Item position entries
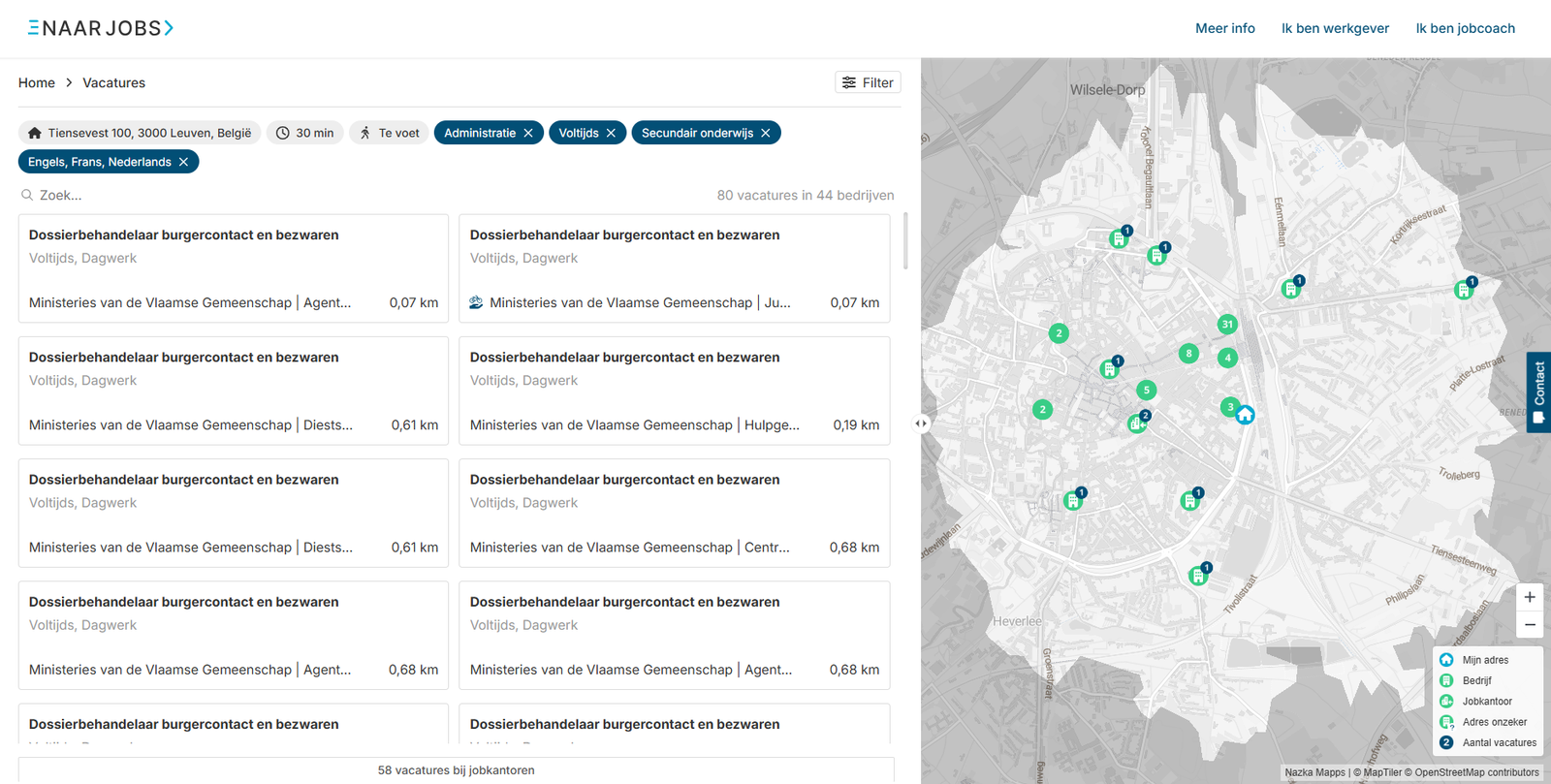Image resolution: width=1551 pixels, height=784 pixels.
Task: Clear the Engels, Frans, Nederlands language filter
Action: click(183, 162)
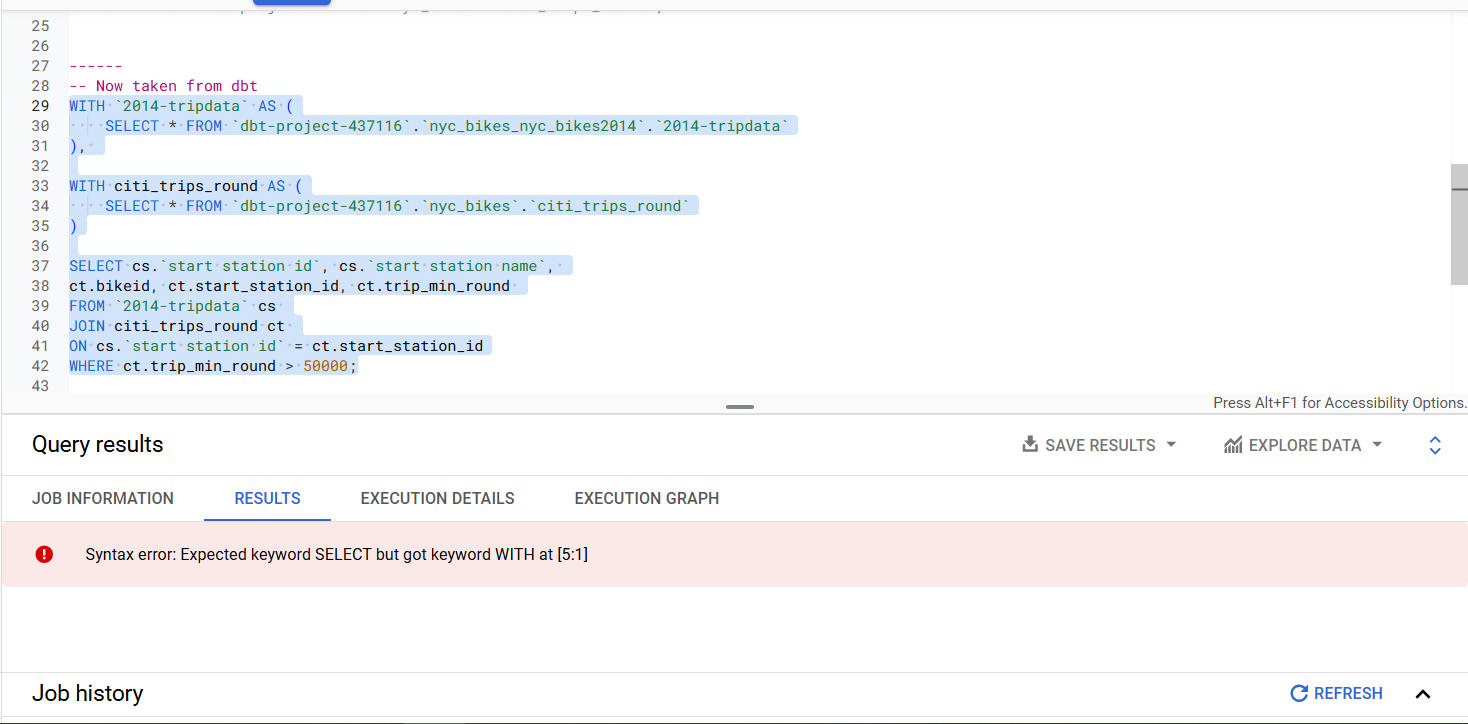1468x724 pixels.
Task: Click the red error icon in results
Action: pyautogui.click(x=44, y=554)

- [TO DO]
Update the rows by replacing every "pixels" with "px" and keeping all else unchanged. Leave the pictures out of your answer.

- [RESULT]
Image resolution: width=1551 px, height=784 px.
Task: Clear the Engels, Frans, Nederlands language filter
Action: click(183, 162)
1468x724 px.
Task: Click the red error icon in results
Action: pyautogui.click(x=44, y=554)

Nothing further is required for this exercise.